Exploring What It Means to Lead "Intelligent Lives"
A local filmmaker teams up with a Hollywood legend to challenge conventional notions about IQ
Dan Habib's work for UNH's Institute on Disability has earned national accolades, including from former President Obama. Courtesy Photo
The task of trying to dismantle lingering stereotypes about people with intellectual disabilities — and to convey how those stereotypes can profoundly shape a person’s access to education, to jobs, to a fulfilling life — begins with acknowledging the inherent inadequacy of the very language of the issue itself.
“Even the words, intellectual disability, suggest that you’re intellectually disabled,” says Dan Habib, an award-winning documentarian with UNH’s Institute on Disability. “It’s still a flawed word, a flawed description.”
In his latest film, “Intelligent Lives,” Habib asks audiences to confront how the estimated 6.5 million Americans living with intellectual disabilities are constrained not just by flawed labels — but also by flawed societal approaches to gauging someone’s intellectual aptitude. After tackling the issue of inclusion for people with physical disabilities (told through the lens of his own family) and emotional disabilities, Habib says he wanted to give greater consideration to another often-overlooked population.
“Intelligent Lives” profiles three people with intellectual disabilities: a Syracuse University lecturer, an aspiring artist and a woman trying to navigate her place in the workforce. Their stories are proof, Habib says, that “people with disabilities may express their intelligence in very different ways.”
Habib gets help amplifying this message from Academy Award-winner Chris Cooper (known for his roles in “Adaptation,” among others), who serves as the film’s narrator. Cooper and his wife, Marianne Leone Cooper, consulted on the film and share how they fought to ensure their late son, Jesse, was not excluded from school and other opportunities due to his cerebral palsy.
“The IQ test told us nothing about Jesse’s potential, about who he was as a person,” Cooper muses in the movie. “Can any attempt to measure intelligence predict a person’s value or potential to contribute meaningfully to the world?”
By elevating a trio of people who are defying expectations about what they could meaningfully contribute to the world, Habib hopes to start a conversation about how to envision more inclusive policies and pathways for everyone, regardless of IQ.

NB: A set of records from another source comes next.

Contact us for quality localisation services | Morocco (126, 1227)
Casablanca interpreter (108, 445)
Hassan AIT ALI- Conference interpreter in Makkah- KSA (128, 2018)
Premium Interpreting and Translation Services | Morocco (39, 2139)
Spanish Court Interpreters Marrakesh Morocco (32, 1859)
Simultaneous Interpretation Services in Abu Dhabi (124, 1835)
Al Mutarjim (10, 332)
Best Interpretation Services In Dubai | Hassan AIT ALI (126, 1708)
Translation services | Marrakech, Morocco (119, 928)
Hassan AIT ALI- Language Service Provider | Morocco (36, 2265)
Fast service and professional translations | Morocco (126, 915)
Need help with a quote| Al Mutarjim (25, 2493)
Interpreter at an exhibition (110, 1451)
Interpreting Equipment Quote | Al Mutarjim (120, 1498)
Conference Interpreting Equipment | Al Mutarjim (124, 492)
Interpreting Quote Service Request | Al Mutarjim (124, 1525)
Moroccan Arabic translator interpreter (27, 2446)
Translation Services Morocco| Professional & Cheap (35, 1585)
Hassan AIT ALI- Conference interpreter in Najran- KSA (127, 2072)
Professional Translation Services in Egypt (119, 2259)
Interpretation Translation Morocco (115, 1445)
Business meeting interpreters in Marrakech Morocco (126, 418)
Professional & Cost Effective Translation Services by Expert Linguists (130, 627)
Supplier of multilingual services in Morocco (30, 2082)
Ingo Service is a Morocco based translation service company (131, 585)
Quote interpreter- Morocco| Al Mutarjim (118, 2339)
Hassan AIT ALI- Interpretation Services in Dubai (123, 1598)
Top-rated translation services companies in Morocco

“The film was an attempt to really look at and deconstruct how we perceive intelligence in our society,” Habib says. “But also to show what would a new paradigm look like for seeing intelligence much more broadly?”
The film has been making the rounds on the conference circuit but is prepping for a wider release soon. A local premiere is slated for May 14 at the Capitol Center for the Arts in Concord, with Chris and Marianne Cooper, plus other stars from the film, in attendance.